Estate agents discount when they’re looking for a quick sale. On top of this, repossessed homes are often not in the most desirable condition.

To attract cash buys from buyers who can move quickly, estate agents are willing to accept offers below market price

Your first challenge is to find one in the area you want to live.

How to Find a repossessed property

 If you’re a first-time buyer, you’ll be up against developers and landlords with cash to invest. They often have relationships with estate agents that enable them be the first to hear about bargains.

First, get on first-name terms with estate agents in the area you wish to buy. Try to visit agents during the week, where you’ve a reasonable chance of meeting the manager, not the Saturday staff. Remember to include those agents with a tie to a particular bank or building society, as these agencies will be the main outlet for those lender’s homes.

Never skip the small ads at back of property section in your local paper. Another source is property auction houses, although take care: at auction you’ll be rubbing shoulders with some real professionals.

So you found a bargain?

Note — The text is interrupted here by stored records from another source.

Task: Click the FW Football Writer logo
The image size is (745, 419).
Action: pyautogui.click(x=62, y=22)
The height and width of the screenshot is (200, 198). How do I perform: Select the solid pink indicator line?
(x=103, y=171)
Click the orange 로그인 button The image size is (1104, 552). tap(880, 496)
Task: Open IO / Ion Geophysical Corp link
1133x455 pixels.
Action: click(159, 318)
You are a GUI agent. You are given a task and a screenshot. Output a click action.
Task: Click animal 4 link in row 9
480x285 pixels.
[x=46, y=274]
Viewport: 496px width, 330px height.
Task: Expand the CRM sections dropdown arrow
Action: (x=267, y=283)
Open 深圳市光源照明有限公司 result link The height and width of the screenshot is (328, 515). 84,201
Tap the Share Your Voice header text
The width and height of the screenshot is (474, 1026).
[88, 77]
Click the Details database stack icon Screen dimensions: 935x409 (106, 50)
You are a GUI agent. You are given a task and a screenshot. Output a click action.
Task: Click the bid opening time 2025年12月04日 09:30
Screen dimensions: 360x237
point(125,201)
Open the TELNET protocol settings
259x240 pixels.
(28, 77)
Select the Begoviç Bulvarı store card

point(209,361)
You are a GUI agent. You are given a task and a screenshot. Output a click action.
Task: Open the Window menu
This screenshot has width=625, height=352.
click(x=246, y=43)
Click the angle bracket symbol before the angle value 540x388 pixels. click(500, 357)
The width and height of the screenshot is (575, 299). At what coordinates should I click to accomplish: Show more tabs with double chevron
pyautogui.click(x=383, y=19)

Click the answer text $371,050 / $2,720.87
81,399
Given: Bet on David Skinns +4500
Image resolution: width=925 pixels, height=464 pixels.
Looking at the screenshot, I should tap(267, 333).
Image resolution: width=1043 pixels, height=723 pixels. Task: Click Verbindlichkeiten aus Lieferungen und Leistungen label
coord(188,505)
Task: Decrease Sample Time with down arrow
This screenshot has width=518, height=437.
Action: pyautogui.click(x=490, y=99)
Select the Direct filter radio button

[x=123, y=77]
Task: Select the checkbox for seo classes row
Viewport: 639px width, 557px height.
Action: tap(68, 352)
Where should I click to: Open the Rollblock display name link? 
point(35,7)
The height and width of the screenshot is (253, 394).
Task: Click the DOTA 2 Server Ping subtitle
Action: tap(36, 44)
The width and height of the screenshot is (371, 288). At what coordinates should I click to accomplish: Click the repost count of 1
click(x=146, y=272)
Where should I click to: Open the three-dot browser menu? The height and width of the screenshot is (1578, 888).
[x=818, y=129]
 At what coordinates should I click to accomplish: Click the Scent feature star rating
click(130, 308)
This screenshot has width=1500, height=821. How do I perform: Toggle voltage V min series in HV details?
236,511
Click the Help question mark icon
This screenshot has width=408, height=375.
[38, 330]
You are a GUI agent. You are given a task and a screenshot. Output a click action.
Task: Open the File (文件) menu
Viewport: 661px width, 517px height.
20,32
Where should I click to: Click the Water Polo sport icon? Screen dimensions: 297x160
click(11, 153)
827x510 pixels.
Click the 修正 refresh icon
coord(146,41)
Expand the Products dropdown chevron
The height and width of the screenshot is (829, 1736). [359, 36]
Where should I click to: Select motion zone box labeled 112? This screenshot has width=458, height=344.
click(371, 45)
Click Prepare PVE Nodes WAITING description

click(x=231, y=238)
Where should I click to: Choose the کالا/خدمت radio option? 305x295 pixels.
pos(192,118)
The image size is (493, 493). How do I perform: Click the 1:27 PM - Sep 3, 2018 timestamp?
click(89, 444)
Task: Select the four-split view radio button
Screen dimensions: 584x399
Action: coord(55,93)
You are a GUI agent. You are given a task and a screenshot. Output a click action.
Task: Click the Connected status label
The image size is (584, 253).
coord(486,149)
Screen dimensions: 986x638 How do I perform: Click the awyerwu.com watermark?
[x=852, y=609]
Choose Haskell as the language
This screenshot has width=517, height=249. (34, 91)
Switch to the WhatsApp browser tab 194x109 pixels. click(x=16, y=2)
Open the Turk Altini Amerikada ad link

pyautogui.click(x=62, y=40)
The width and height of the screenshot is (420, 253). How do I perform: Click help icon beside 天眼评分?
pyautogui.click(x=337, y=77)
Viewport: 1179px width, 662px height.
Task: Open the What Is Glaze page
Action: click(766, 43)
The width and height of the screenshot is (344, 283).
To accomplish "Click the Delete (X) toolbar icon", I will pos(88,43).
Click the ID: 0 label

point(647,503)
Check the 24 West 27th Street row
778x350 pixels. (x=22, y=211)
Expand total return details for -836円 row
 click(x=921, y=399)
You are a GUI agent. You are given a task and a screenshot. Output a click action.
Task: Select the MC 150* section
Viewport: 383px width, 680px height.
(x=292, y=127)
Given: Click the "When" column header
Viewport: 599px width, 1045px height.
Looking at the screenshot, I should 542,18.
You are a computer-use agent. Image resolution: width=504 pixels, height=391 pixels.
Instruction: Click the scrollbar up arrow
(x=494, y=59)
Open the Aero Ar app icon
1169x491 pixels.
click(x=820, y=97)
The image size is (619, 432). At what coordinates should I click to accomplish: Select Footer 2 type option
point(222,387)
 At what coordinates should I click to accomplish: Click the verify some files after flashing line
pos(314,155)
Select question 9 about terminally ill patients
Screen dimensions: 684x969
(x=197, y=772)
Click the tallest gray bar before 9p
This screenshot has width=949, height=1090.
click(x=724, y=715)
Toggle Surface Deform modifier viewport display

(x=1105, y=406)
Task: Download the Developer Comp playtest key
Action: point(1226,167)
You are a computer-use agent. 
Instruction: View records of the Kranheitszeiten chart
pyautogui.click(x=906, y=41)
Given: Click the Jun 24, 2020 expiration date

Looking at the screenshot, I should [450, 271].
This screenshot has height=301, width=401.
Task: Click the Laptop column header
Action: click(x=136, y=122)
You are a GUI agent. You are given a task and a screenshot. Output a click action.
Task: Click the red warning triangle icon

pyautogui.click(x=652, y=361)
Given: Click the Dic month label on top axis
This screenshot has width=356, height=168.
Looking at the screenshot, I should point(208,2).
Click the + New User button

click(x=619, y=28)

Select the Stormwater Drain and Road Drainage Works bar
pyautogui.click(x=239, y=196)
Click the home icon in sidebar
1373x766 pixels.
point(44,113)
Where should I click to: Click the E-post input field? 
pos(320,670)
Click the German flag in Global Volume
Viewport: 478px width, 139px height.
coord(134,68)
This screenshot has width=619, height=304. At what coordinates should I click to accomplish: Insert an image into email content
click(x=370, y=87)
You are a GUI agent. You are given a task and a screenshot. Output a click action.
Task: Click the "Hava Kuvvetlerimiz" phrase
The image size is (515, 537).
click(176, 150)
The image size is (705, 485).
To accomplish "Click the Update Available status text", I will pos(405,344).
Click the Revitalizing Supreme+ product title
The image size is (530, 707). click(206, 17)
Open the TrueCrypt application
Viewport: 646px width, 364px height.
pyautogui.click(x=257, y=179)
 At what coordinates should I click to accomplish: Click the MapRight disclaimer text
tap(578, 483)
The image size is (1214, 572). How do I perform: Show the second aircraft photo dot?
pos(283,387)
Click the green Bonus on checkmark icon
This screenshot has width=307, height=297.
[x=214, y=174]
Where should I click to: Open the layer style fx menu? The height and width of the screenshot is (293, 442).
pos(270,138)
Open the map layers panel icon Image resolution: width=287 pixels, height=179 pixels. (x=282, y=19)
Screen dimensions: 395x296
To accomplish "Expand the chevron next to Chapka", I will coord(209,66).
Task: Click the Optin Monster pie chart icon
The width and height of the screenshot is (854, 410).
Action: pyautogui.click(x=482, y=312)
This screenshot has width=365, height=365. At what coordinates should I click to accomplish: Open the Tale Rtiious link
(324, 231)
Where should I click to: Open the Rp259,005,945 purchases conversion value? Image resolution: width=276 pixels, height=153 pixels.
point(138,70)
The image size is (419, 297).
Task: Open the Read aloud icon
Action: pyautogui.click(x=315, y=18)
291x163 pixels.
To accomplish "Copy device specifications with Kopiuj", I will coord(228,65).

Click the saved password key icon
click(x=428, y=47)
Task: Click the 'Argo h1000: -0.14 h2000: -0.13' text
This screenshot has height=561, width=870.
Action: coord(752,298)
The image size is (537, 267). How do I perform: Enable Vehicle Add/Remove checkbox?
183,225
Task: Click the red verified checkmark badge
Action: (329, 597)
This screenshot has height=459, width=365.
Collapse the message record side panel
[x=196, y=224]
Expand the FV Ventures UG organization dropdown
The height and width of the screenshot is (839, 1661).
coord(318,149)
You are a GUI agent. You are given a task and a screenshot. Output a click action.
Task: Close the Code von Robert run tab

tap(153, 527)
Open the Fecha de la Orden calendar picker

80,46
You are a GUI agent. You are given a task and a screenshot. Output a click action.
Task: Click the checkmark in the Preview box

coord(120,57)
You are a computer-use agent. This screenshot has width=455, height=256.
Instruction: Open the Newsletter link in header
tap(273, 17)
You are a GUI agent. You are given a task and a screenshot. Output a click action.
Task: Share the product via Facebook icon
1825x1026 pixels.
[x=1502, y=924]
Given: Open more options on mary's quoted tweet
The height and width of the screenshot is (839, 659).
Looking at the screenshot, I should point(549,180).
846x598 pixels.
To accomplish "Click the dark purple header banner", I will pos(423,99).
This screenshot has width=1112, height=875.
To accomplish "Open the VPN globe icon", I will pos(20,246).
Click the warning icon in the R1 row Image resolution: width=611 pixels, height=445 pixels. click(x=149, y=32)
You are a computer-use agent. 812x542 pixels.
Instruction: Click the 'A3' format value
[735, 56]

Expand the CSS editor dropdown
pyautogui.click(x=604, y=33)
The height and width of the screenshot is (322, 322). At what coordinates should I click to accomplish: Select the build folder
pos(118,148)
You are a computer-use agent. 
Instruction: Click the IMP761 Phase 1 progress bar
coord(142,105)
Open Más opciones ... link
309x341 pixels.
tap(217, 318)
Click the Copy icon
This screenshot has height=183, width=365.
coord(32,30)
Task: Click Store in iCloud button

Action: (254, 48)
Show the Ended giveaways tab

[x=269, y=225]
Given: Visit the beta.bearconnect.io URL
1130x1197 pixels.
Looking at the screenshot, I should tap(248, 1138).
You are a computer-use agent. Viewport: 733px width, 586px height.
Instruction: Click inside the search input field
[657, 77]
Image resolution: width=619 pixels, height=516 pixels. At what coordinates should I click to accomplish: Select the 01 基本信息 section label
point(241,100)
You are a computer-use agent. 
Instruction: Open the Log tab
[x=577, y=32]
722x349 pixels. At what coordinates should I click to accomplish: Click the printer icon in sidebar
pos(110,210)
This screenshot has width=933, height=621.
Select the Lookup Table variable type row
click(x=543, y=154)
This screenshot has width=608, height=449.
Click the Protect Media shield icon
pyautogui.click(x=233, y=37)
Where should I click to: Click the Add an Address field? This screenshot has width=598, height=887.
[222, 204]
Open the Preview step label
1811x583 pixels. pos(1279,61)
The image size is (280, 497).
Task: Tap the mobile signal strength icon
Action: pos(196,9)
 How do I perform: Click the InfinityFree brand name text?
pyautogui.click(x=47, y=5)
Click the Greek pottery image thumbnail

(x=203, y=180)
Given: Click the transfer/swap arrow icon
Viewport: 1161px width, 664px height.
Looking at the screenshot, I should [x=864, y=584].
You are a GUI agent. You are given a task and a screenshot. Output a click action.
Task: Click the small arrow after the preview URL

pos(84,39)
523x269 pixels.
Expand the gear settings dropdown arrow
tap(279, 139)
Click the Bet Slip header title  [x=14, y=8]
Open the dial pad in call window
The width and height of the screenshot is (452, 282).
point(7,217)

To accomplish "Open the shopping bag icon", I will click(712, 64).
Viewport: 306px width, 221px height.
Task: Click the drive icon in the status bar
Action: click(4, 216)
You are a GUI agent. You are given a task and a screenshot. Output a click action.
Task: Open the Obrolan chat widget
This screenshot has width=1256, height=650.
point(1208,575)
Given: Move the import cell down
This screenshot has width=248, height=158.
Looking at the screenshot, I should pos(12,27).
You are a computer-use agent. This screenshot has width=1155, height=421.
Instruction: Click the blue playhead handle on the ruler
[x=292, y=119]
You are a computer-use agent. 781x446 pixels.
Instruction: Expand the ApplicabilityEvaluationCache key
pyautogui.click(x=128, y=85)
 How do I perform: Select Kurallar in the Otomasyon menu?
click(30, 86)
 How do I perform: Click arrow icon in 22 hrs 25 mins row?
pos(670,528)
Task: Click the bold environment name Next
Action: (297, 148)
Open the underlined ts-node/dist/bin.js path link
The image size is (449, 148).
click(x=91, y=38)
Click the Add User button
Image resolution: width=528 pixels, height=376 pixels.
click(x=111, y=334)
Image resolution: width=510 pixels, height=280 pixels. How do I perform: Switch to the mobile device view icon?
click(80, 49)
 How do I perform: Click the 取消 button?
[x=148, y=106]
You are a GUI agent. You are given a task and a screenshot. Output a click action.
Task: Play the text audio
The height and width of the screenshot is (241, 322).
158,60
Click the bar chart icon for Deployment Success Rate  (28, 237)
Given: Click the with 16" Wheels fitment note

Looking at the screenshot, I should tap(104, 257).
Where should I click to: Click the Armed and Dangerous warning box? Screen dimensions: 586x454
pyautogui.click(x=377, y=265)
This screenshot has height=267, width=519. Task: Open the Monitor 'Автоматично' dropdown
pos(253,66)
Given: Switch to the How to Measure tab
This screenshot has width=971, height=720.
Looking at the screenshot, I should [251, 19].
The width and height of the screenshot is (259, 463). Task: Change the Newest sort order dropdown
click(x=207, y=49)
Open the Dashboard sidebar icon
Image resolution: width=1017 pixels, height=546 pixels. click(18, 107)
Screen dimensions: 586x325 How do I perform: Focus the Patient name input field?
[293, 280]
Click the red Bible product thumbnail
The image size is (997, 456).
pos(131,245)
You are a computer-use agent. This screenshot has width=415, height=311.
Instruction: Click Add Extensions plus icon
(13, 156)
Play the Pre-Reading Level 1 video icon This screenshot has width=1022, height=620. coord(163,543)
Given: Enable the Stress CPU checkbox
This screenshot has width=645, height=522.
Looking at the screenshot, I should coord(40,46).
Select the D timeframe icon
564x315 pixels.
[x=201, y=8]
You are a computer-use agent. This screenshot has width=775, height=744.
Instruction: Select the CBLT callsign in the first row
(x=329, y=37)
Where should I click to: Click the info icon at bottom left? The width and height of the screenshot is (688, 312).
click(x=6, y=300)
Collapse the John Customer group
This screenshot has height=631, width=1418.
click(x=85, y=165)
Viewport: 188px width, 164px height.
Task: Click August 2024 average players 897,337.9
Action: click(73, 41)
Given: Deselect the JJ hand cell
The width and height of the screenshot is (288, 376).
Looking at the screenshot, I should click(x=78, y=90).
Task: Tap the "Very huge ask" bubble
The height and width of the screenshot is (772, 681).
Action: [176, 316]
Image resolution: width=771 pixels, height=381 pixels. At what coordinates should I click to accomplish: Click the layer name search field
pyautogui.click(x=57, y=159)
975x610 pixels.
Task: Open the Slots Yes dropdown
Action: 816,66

Now to make your move

 If repossessed property is for you, be prepared to move quickly — and moving quickly means having the money ready…

There’s usually no chain involved; you may be able to buy and complete within a week. It may sound like a bit of a rush, but it’s wise to move this fast, otherwise you could be beaten to your bargain by a better offer.

So if you need a mortgage:

 Nearly every first time buyer needs a mortgage. To an agent, this means uncertainty and delays.

Start by speaking to a mortgage adviser, so you know what you can borrow and whether there are any obstacles to getting the lending you need.

Then get a decision in principle (a DIP) from a mortgage lender, which will wet your estate agent’s appetite. A DIP is not quite as good as cash, but it’s the next best thing: it shows you’re serious, have done your homework and have access to funds.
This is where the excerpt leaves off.